» **RAW DATA**

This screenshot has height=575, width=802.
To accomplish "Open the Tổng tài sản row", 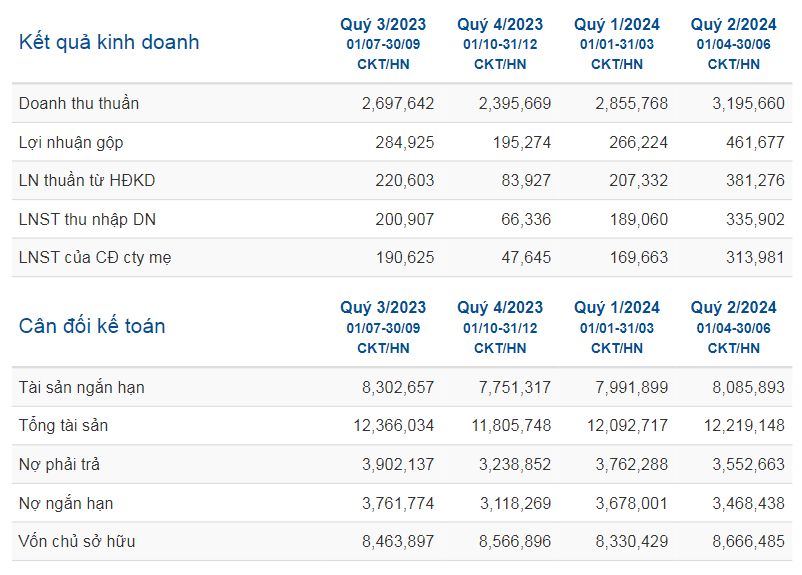I will click(x=63, y=426).
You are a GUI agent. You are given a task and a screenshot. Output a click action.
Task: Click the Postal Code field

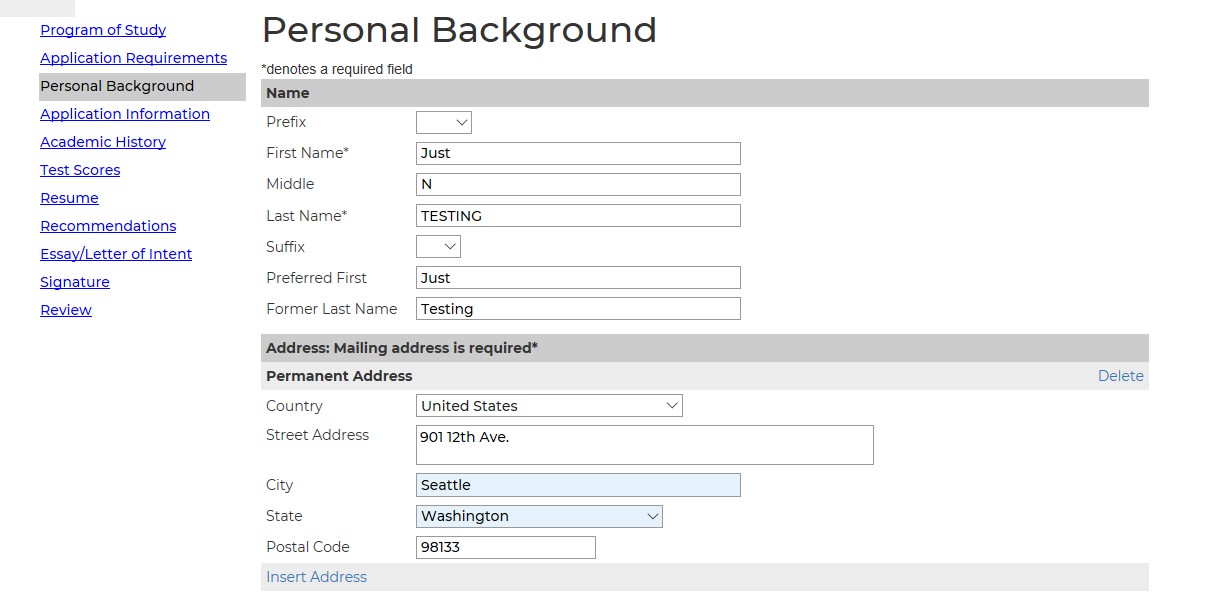point(504,547)
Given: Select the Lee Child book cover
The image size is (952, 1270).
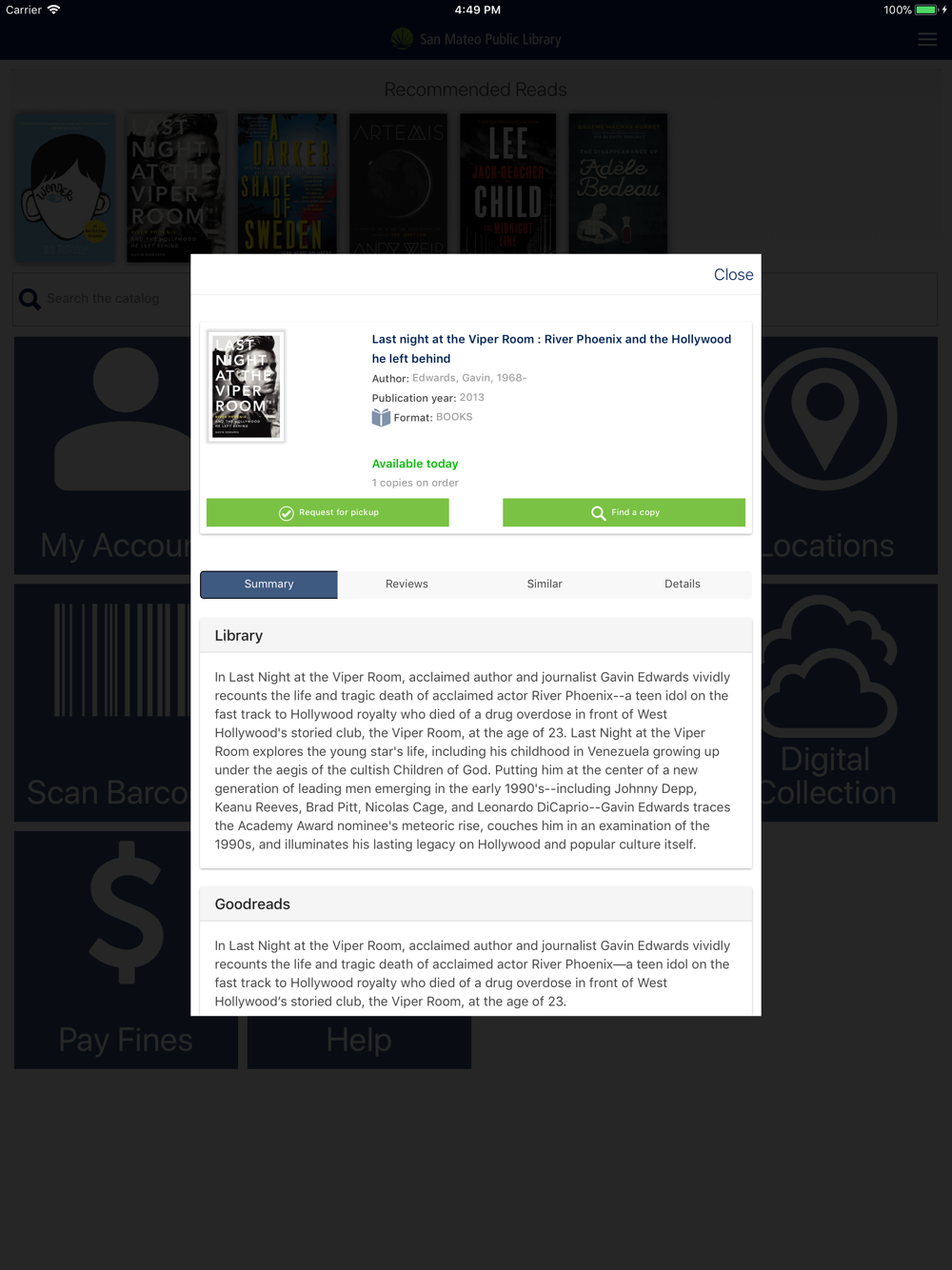Looking at the screenshot, I should pos(508,184).
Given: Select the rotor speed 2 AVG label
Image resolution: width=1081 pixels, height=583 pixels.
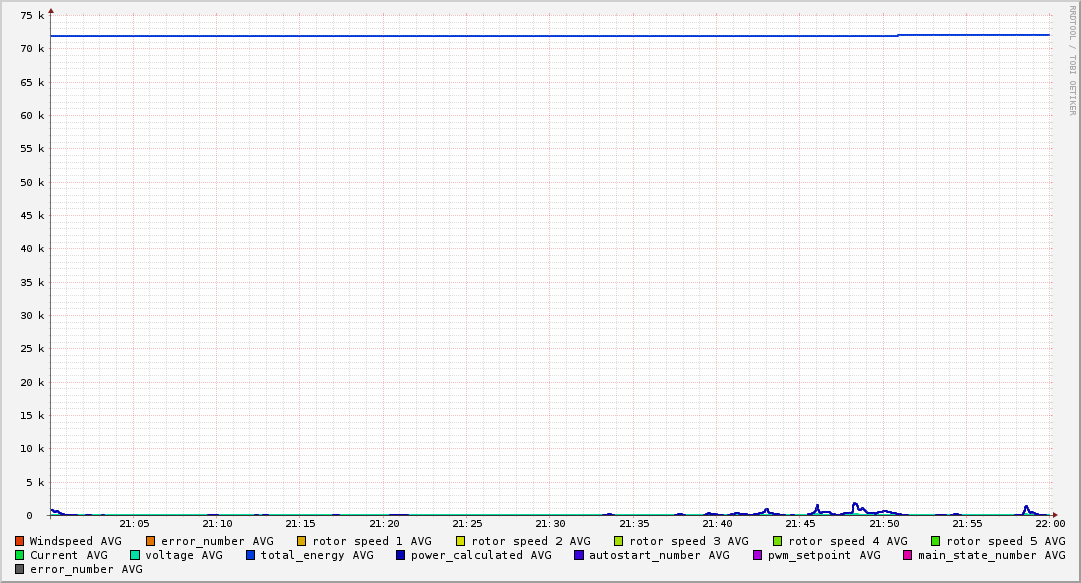Looking at the screenshot, I should click(530, 541).
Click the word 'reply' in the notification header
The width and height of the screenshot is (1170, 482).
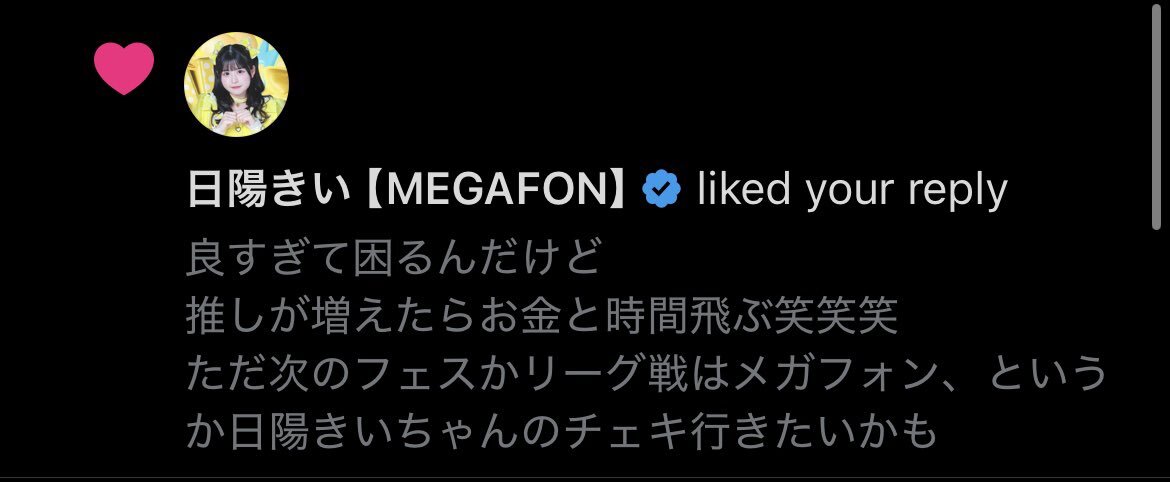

» **WHAT YOU SHOULD DO**
Write out the items word for word, beginning at the line that has "Given: Select the rotor speed 2 AVG label" and continuing through the end of the items, leaving out the pictures.

» **ANSWER FOR THE TASK**
Given: Select the rotor speed 2 AVG label
Image resolution: width=1081 pixels, height=583 pixels.
Looking at the screenshot, I should click(530, 541).
Click the word 'reply' in the notification header
The width and height of the screenshot is (1170, 482).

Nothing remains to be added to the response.